> [Input records]:
★ ★ ★
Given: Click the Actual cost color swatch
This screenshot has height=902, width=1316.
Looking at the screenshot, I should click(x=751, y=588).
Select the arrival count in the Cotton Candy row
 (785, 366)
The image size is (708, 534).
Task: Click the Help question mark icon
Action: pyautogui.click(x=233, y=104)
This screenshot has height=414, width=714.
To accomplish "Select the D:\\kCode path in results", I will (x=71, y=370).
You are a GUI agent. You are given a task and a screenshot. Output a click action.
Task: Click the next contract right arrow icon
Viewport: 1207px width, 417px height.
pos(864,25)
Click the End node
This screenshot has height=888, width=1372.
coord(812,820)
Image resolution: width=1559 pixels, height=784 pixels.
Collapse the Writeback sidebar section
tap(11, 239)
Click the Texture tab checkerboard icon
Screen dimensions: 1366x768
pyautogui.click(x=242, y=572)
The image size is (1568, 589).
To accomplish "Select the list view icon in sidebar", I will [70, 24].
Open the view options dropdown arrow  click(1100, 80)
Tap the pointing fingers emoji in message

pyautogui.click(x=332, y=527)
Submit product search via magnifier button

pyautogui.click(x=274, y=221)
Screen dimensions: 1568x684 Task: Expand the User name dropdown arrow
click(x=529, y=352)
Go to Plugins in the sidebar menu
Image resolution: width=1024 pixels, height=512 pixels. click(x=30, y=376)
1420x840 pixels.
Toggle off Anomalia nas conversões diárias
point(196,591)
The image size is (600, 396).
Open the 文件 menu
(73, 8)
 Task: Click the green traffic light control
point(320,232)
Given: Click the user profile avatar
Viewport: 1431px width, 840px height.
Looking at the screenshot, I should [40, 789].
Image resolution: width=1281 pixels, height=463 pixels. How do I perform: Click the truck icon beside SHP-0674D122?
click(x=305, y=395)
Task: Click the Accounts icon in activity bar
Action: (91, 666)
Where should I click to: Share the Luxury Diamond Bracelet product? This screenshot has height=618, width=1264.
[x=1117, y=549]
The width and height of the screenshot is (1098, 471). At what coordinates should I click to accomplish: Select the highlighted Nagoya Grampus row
★ ★ ★
> [Problem]: State how many lines in the items above contain the string "should", treating uppercase and lowercase as different. Reply with the number alone.

> [Exercise response]: 4